*** Opening of Excerpt provided ***
Walter Palmer: Lion Killer A Fugitive As Zimbabwe Begins Extradition — What Are Prisons Like There? [UPDATED]

Walter Palmer, the 55-year-old Minnesota dentist and “trophy” hunter who admitted killing the beloved African lion known as “Cecil,” is now a fugitive, after the Zimbabwe government in Harare made its first official statement on the lion-killing, saying Friday morning that it wants Palmer extradited to face charges in the country where he claimed his latest “trophy.”

Describing Palmer, who has one poaching conviction on his record already — for killing a black bear in Wisconsin in 2006, then lying to authorities about where he killed the animal — as a “foreign poacher,” Zimbabwe Environment Minister Oppah Muchinguri condemned the killing of Cecil as both “deliberate” and “illegal.”

“We are appealing to the responsible authorities for his extradition to Zimbabwe so that he can be held accountable for his illegal actions,” said Muchinguri. “It was too late to apprehend the foreign poacher because he had already absconded to his country of origin.”

Palmer, in his only public statement since he was revealed as the hunter who shot the 13-year-old lion with a bow and arrow, claimed that he was misled by local guides into believing that the hunt that killed Cecil was legal, and that he had no idea that the lion he shot was “a local favorite.”

But the dentist now appears to have gone underground and has not responded to attempts by United States authorities to contact him.

UPDATE August 1, 2015: Palmer has “voluntarily” reached out to the U.S. authorities searching for him, NBC News reported on Saturday. What Palmer had to say in his communication with the U.S. Fish and Wildlife Service Office of Law Enforcement, or how he made the contact, was not revealed.
*** Close of Excerpt provided ***
Goal of the exercise:
Reproduce word for word the passage of the Walter Palmer article beginning at "UPDATE August 1, 2015: Palmer" and continuing through "was not revealed.".
*** Opening of Available data ***
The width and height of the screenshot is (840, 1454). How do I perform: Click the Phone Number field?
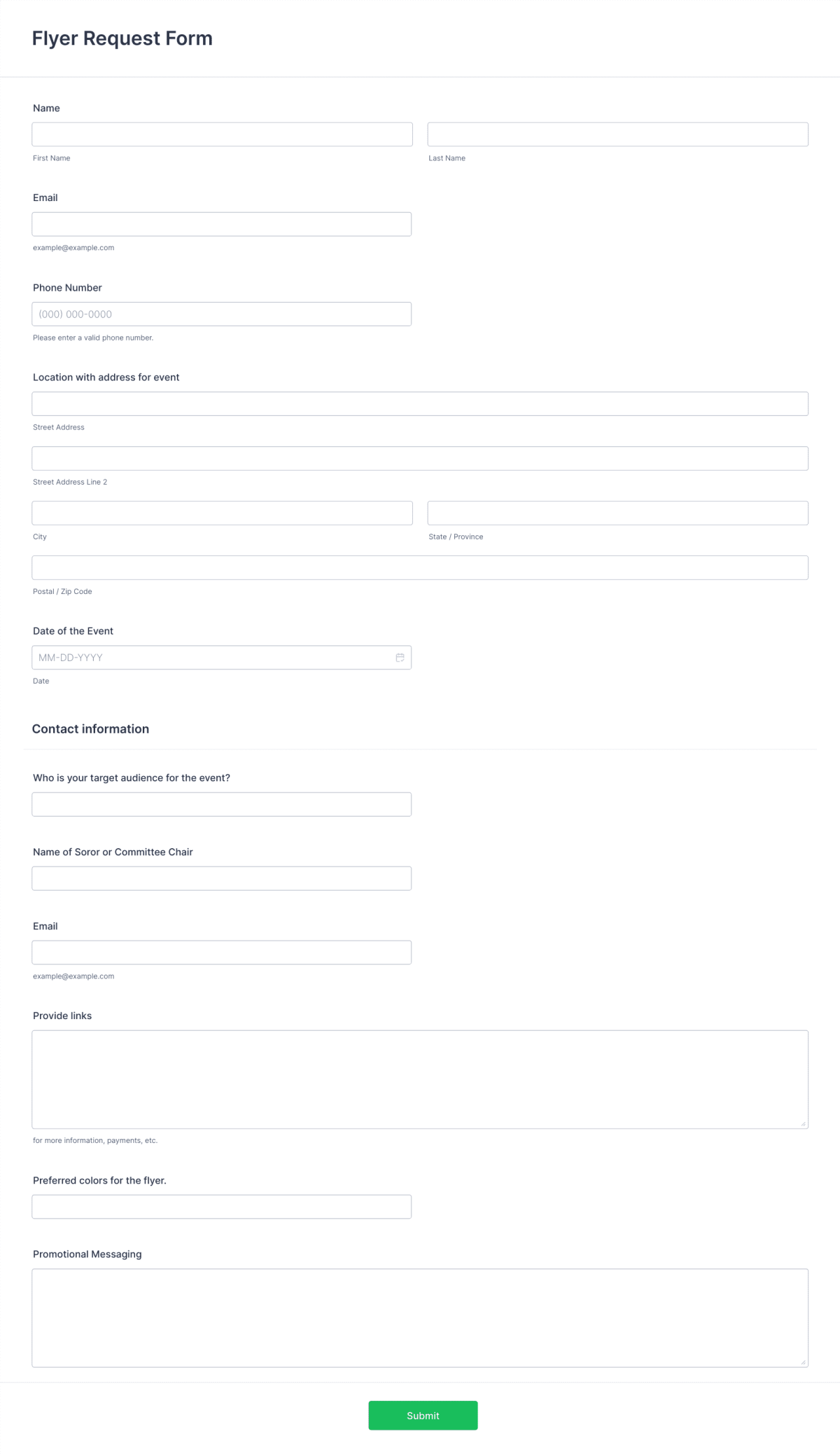(222, 313)
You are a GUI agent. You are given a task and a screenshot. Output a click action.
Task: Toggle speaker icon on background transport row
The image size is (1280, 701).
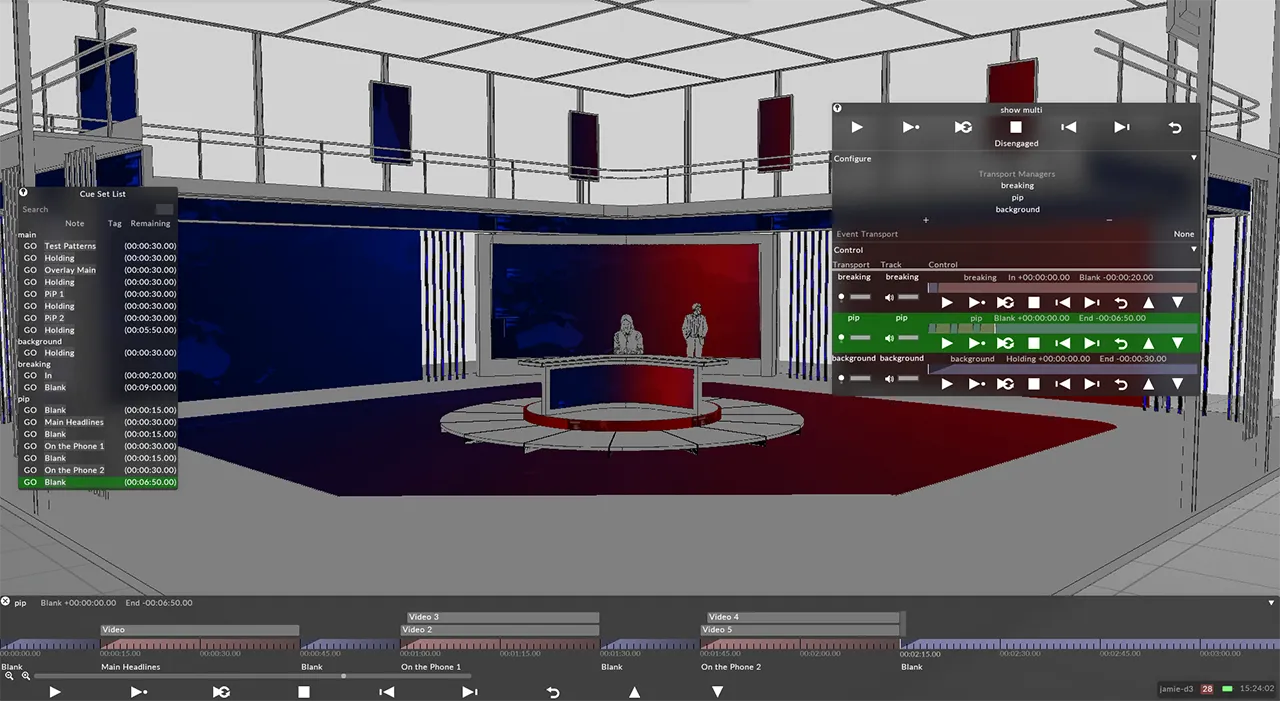pos(889,379)
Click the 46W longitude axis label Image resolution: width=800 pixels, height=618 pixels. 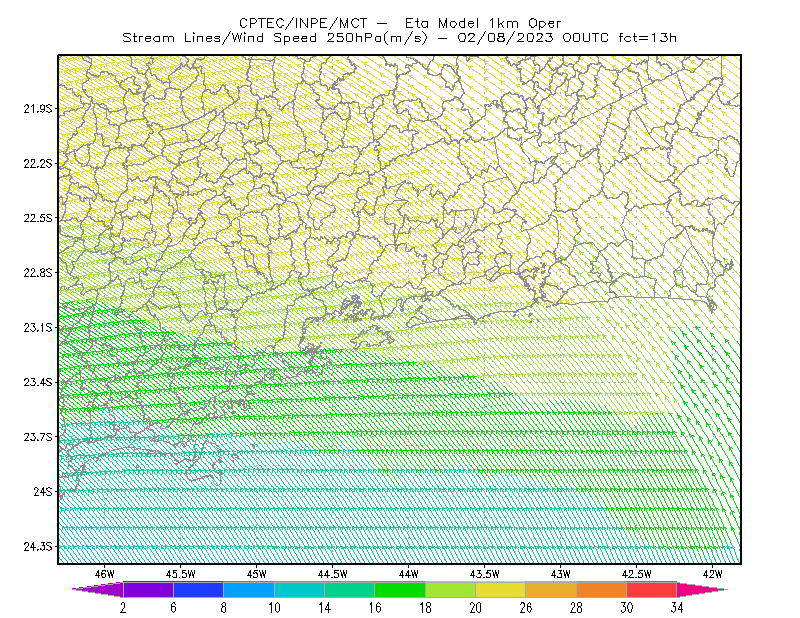pyautogui.click(x=105, y=574)
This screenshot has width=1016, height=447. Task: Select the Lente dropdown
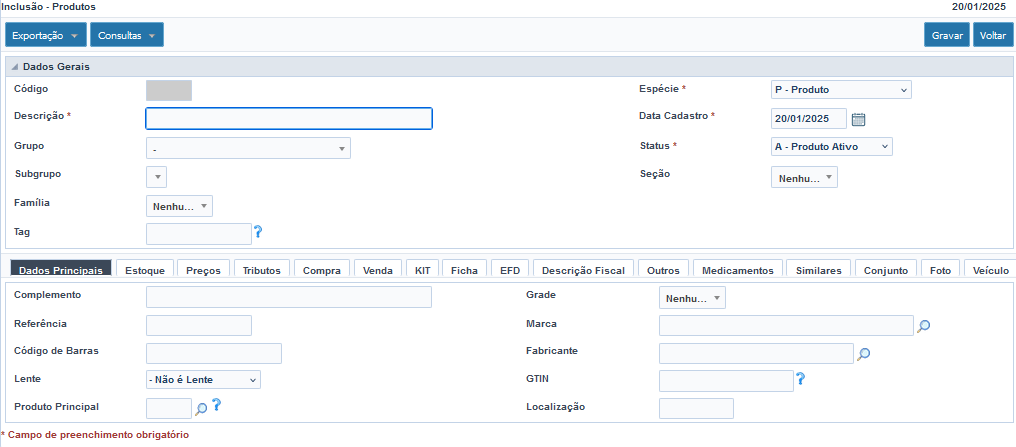[203, 380]
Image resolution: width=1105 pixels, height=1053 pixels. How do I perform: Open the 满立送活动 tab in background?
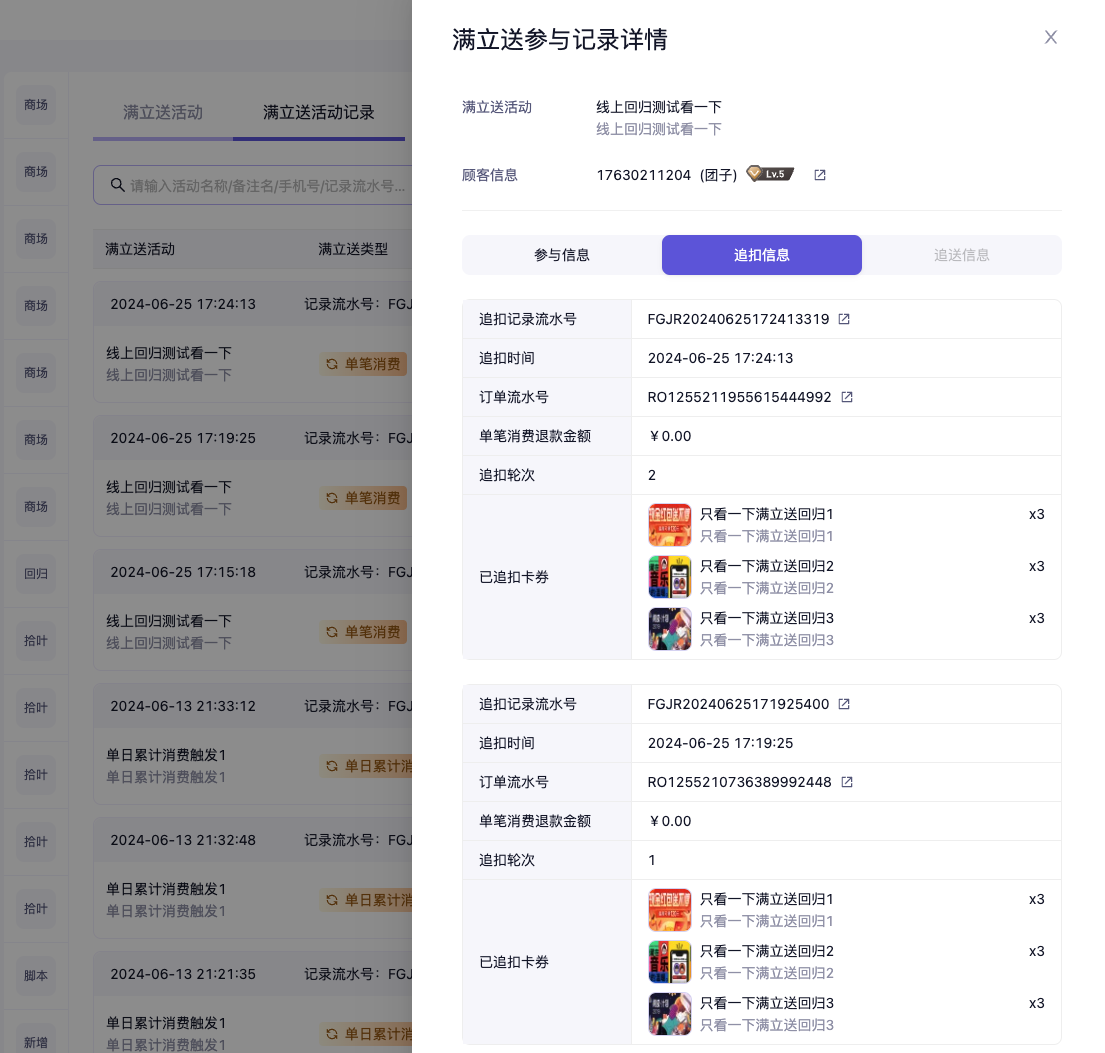[163, 112]
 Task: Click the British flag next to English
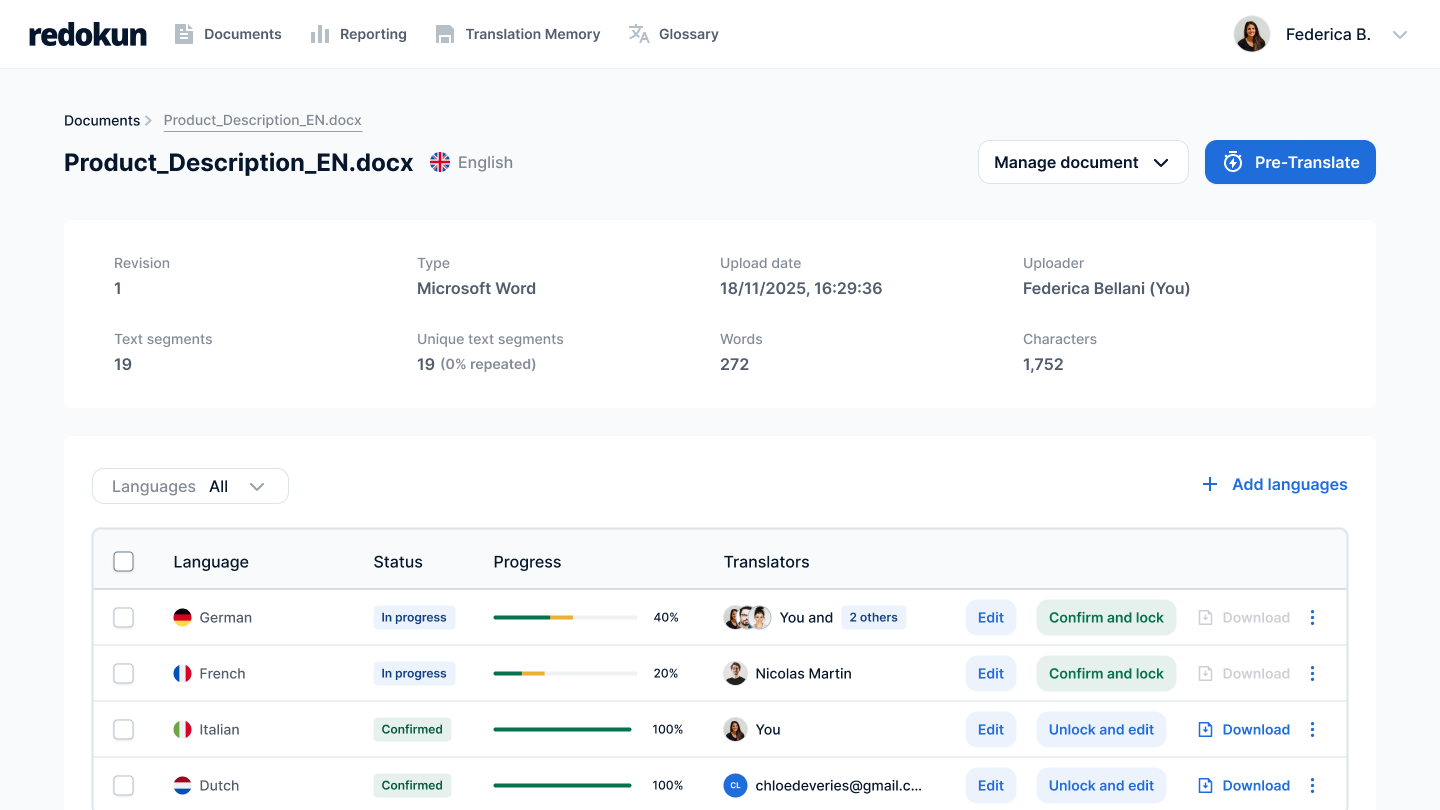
*** Close of Available data ***
Answer to this exercise:
UPDATE August 1, 2015: Palmer has “voluntarily” reached out to the U.S. authorities searching for him, NBC News reported on Saturday. What Palmer had to say in his communication with the U.S. Fish and Wildlife Service Office of Law Enforcement, or how he made the contact, was not revealed.